Samorządy mogą ubiegać się o wsparcie m.in. w ramach programu FEnIKS, a także instrumentów regionalnych na inwestycje związane z błękitno-zieloną infrastrukturą.
Jakie rozwiązania mają przeciwdziałać skutkom zmian klimatu
Retencja miejska, ogrody deszczowe, parki infiltracyjne czy systemy zbierania deszczówki – to rozwiązania, które mają przeciwdziałać skutkom zmian klimatu. W teorii więc wszystko się zgadza: fundusze, cele środowiskowe, lokalne plany adaptacji. W praktyce jednak wiele projektów napotyka poważne bariery już na etapie przygotowania lub wdrażania. Kluczowe powody? Sztywne i nieadekwatne przepisy, niejasne definicje, obowiązek pozwoleń wodnoprawnych i brak stałego finansowania.

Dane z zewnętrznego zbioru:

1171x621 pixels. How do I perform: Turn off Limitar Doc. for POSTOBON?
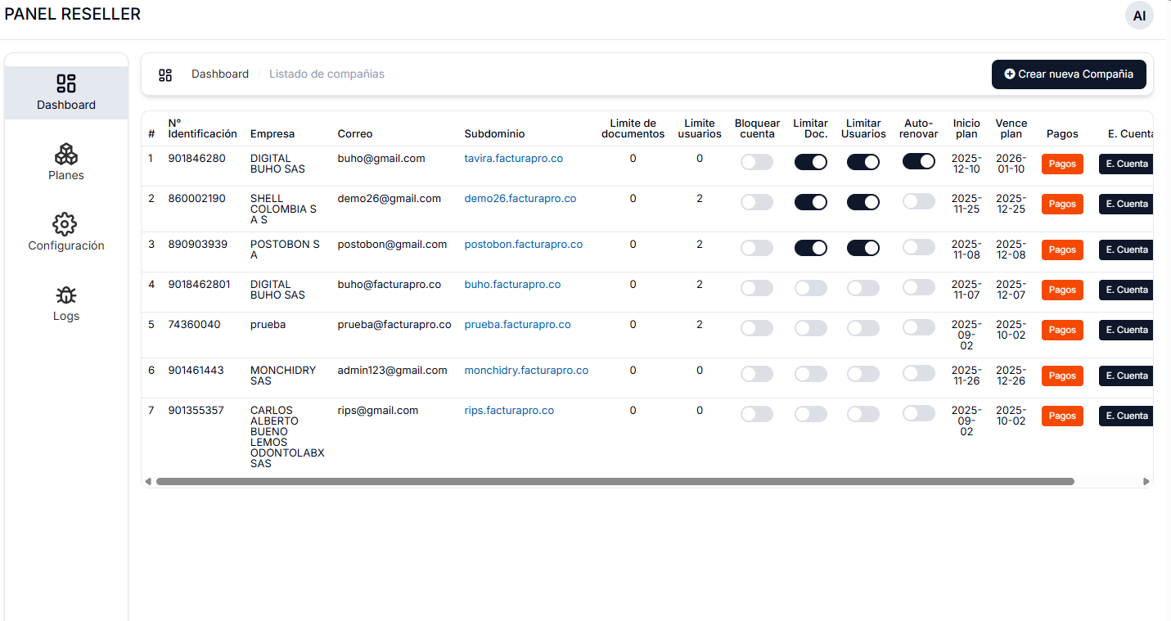tap(810, 248)
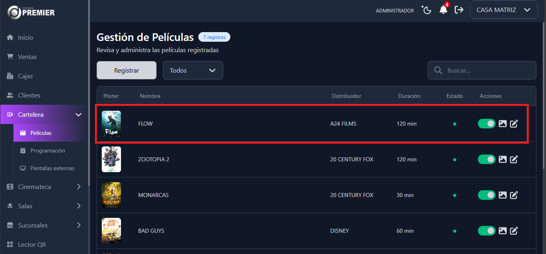Open the CASA MATRIZ branch dropdown
546x254 pixels.
[504, 10]
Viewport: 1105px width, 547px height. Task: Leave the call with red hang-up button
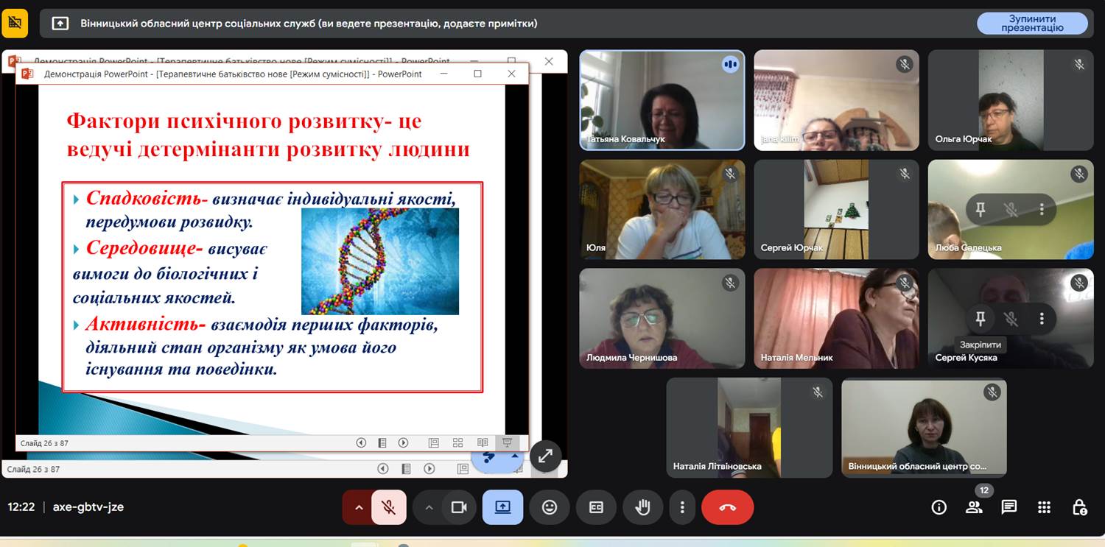[x=727, y=507]
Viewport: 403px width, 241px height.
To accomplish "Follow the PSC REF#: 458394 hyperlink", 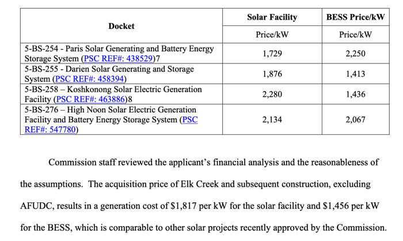I will pos(90,79).
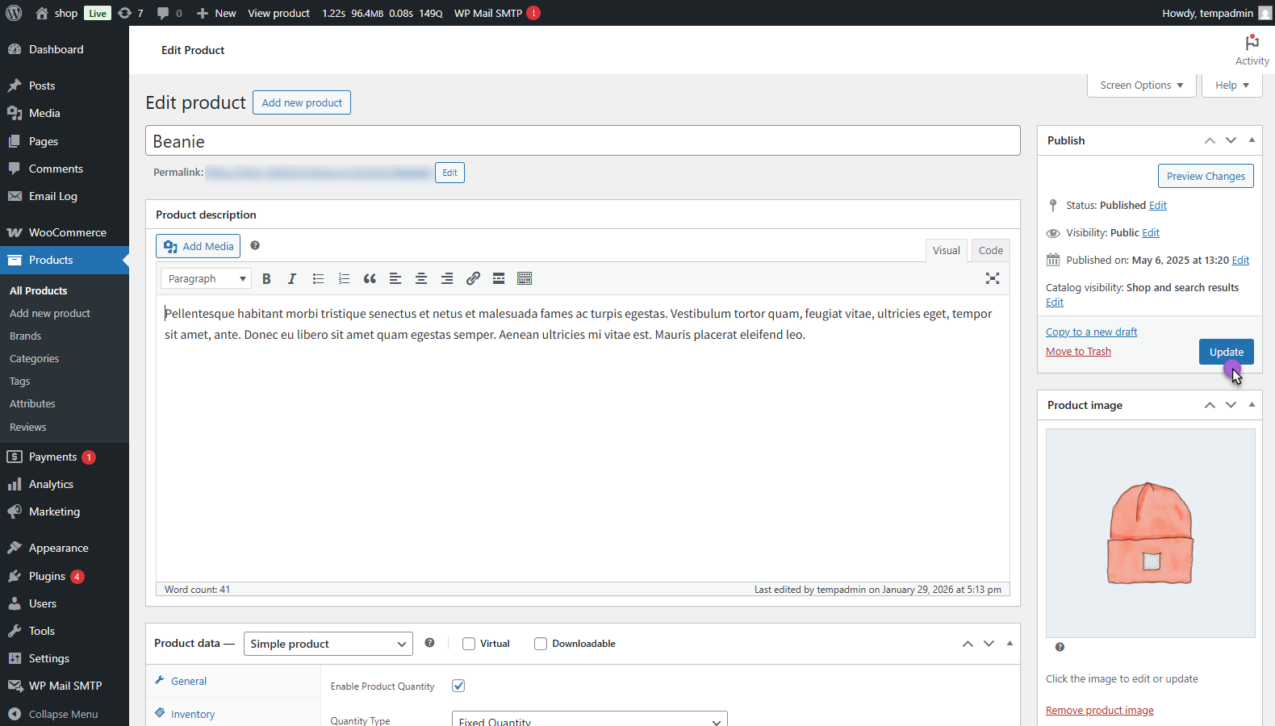Open the Paragraph format dropdown
The width and height of the screenshot is (1275, 726).
tap(207, 278)
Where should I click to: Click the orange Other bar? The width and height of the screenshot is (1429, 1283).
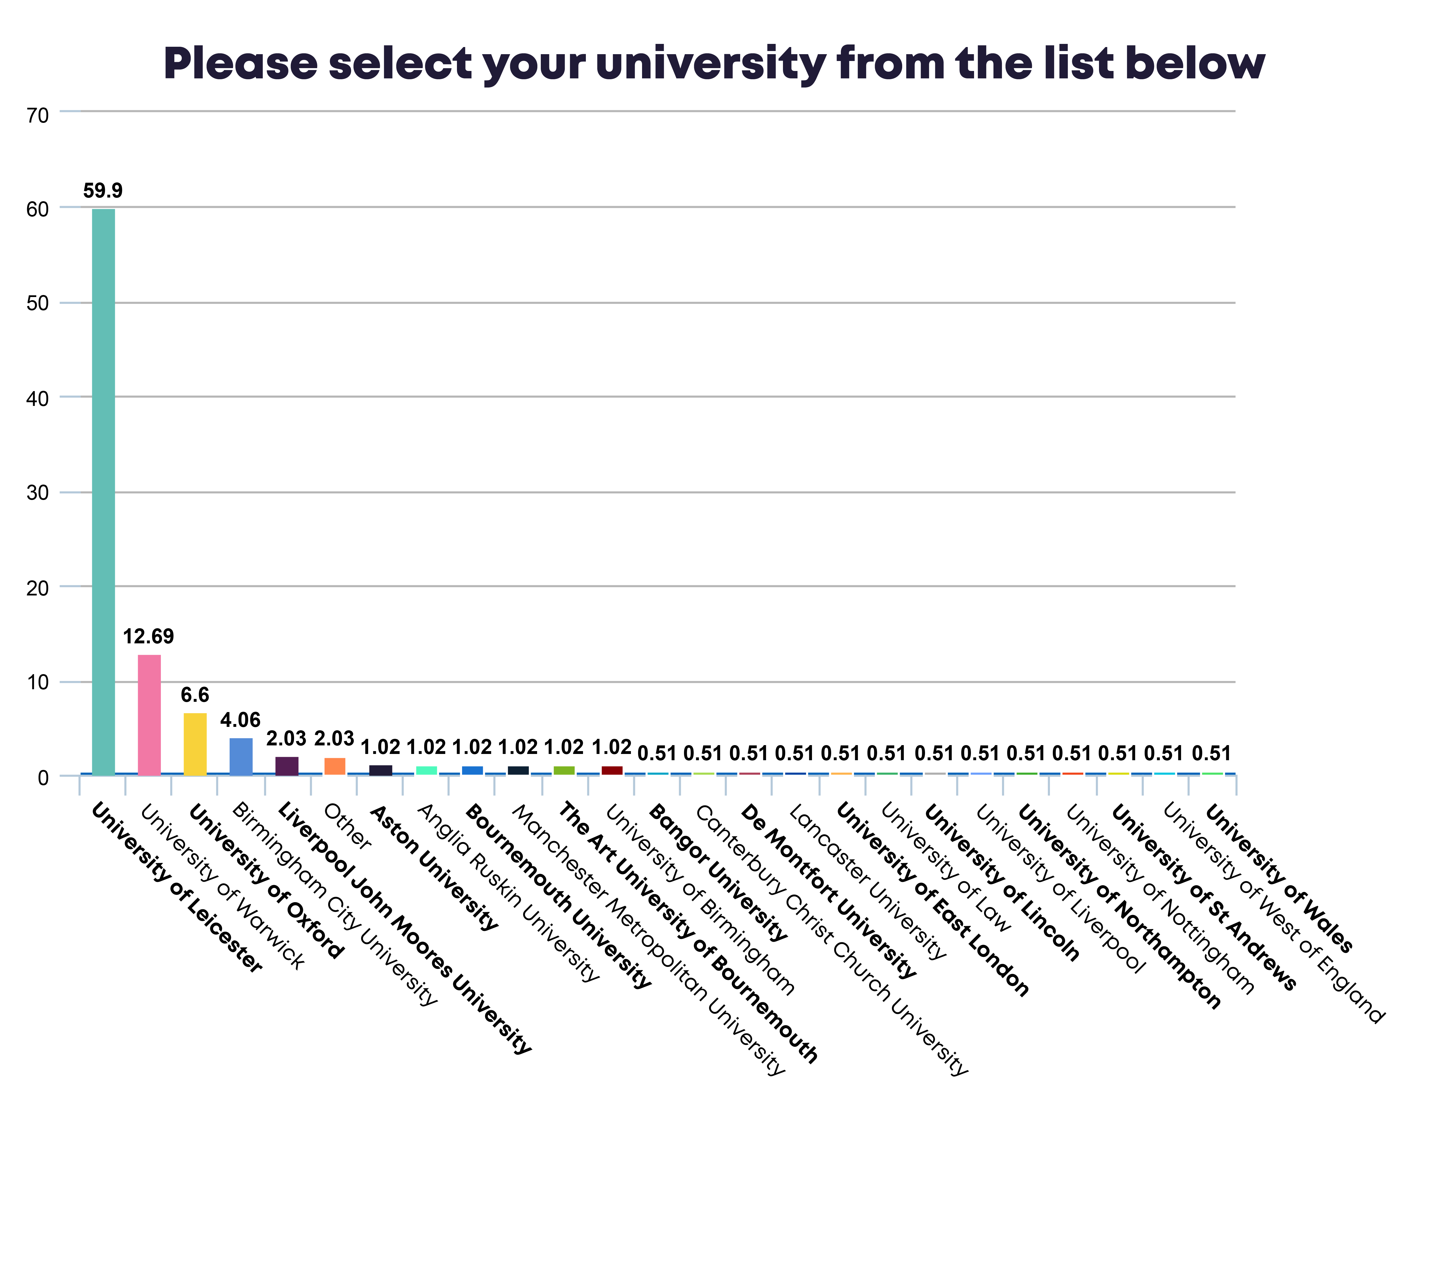(x=334, y=766)
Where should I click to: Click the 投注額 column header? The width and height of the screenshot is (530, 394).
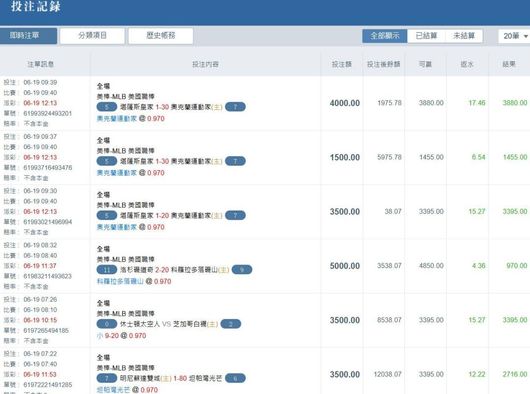click(342, 64)
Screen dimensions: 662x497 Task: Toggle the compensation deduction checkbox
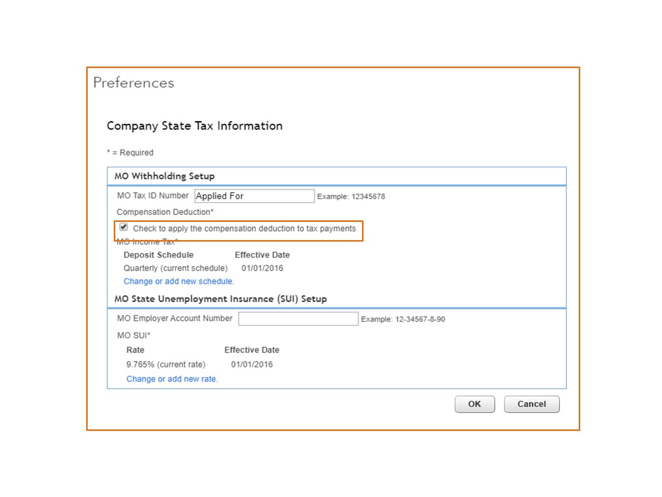tap(124, 227)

Prawo wspiera kanalizację, nie retencję. Zgodnie z aktualnymi przepisami budynki powinny być podłączone do kanalizacji deszczowej. Retencja na działce to wyjątek, nie zasada. Zamiast więc zatrzymać wodę tam, gdzie spadła, nadal przepychamy ją przez coraz droższą sieć kanalizacji miejskiej. W efekcie rosną koszty i ryzyka suszy, a także powodzi.
W świetle obowiązującego prawa wodnego, ogrody deszczowe i parki retencyjne są traktowane jak urządzenia wodne, wymagające pozwoleń wodnoprawnych. Czas oczekiwania? Nawet rok.